● Paginafragment:
__________________________________________________
Mediamatic Magazine vol 4 #1+2 Paul Groot 1 jan 1989

Infra-Red Wahrheit moraleggiare kunstmatige BLIND

De grote stilte

Nog steeds is de meest onaantastbare verworvenheid van de hedendaagse kunst de verplichting tot absolute morele vrijheid die rücksichtlos wordt opgeëist voor iedere kunstenaar bij de creatie van zijn werk.

Vergroot

Infra-Red Wahrheit moraleggiare kunstmatige BLIND -

Goethe's fameuze Dichtung und Wahrheit is als adagium voor de vrijheid van de kunstenaar aanvaard; men kan naar eigen goeddunken handelen zonder rekening te houden met- of verantwoording af te leggen tegenover een objectieve waarheid. Toch mag de voor de hand liggende vrijheid van handelen die we voor de kunstenaar opeisen ons niet blind maken voor de vaak opmerkelijke kanten die er aan een dergelijk uitgangspunt kleven. Er is dan ook niks op tegen om eens bij kunstenaars, die door het expliciete of impliciete karakter van hun werk onze morele instincten bespelen, te onderzoeken of de resultaten van deze absolute vrijheid niet ook vaak reden tot grote verlegenheid zijn.

Als in hedendaagse morele vertellingen de satire ontbreekt, als we niet van doen hebben met Baron Miinchhausen, met Gargantua en Pantagruel, met Gulliver of Alice in Wonderland maar met hedendaagse kunstenaars die een sterk morele claim op ons leggen zonder daarvoor een tegenwicht in de lach te zoeken, moeten we op onze hoede zijn. Enerzijds lijkt er dan wel een voorbeeldige uitstraling van hun werk uit te gaan, anderzijds moet voor die zware last toch ergens een compensatie gevonden worden. Daarvan worden wij evenwel buitengesloten. Dat wekt wantrouwen. Enerzijds is er een sterke neiging persoonlijke confidenties te doen, anderzijds wordt er wanhopig gepoogd een verborgen kant te beschermen tegen al te nieuwsgierige blikken die immers kunnen ontdekken wat in de satire wèl vanzelf aan het licht zou treden. Ironie, satire of understatements zijn bij deze kunstenaars afwezig. Het is alsof ze door sprakeloosheid geslagen zijn. De Grote Stilte die hun werk omgeeft lijkt een scherm te zijn om onze aandacht van minder aangename kanten weg te leiden.
__________________________________________________
● Getoond materiaal:
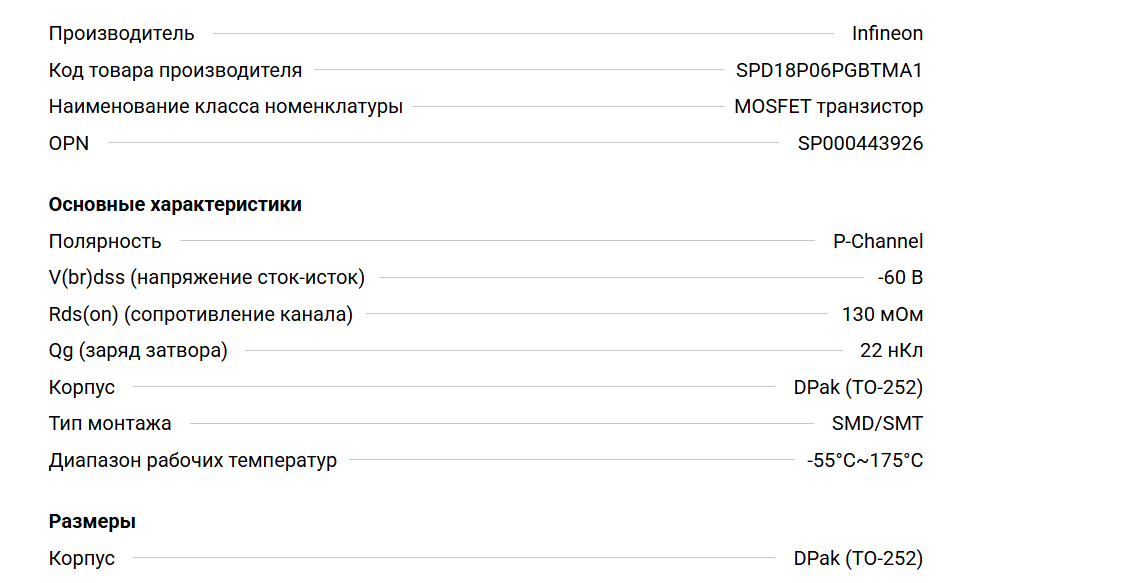Viewport: 1130px width, 583px height.
Task: Click DPak (TO-252) under Основные характеристики
Action: [858, 387]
__________________________________________________
● Opdrachten:
**1)** Beantwoord deze vragen over de tekst over morele vrijheid in de kunst.
(a) Welk werk van Goethe is aanvaard als adagium voor de vrijheid van de kunstenaar?
(b) Welke drie dingen zijn volgens de tekst afwezig bij deze kunstenaars?
(c) Wat lijkt De Grote Stilte rond hun werk te zijn?
**2)** Breid de tekst over morele vrijheid in de kunst uit met een vervolg op de laatste zin.
Het materiaal heeft niets te maken met de tekst over morele vrijheid in de kunst.

● Antwoorden:
**1)**
(a) Dichtung und Wahrheit.
(b) Ironie, satire en understatements.
(c) Een scherm om onze aandacht van minder aangename kanten weg te leiden.

**2)**
De kunstenaars die ik hier bespreek zijn allemaal kunstenaars wier werk ik respecteer en, in zekere zin, bewonder. Juist daarom kreeg ik de behoefte om in hun grote stilten te zoeken naar elementen die kenmerkend voor hen zijn, maar die ze zoveel mogelijk van ons kijkers trachten weg te schuiven.

Enige relativering had deze kunstenaars van dat dilemma kunnen redden. Maar anderzijds had hun werk met een grote dosis humor, ironie of satire ook niet gemaakt kunnen worden. De Tempel van de Grote Stilte vereist een plechtstatige houding, een rituele opstelling, waar er voor de lach geen plaats is. De lach verscheurt het tempelfront, de lach onteert de absolute sfeer, de lach trekt alles uit zijn verband.

1. Derek Jarman: Het Doofstommentheater

Misschien heeft niemand zo helder als Derek Jarman geanalyseerd welke verwoestingen het Thatcher tijdperk in de Britse cultuur en in de Britse kunst in het bijzonder heeft aangericht. Precies formulerend heeft hij in interviews de verkoop van Groot Brittannië aan buitenlandse consortia aan de orde gesteld. Een activist die respect verdient door zijn heldere analyses in zijn strijd tegen Thatcher. Merkwaardig genoeg heeft hij tegelijkertijd echter in zijn films als weinig andere kunstenaars the Britishness of the British Art beleden. Zo is hij, misschien zonder het te willen, tot een bijna officiële staatskunstenaar geworden sinds hij voor de BBC zijn War Requiem maakte. (Met Lawrence Olivier in de rolstoel).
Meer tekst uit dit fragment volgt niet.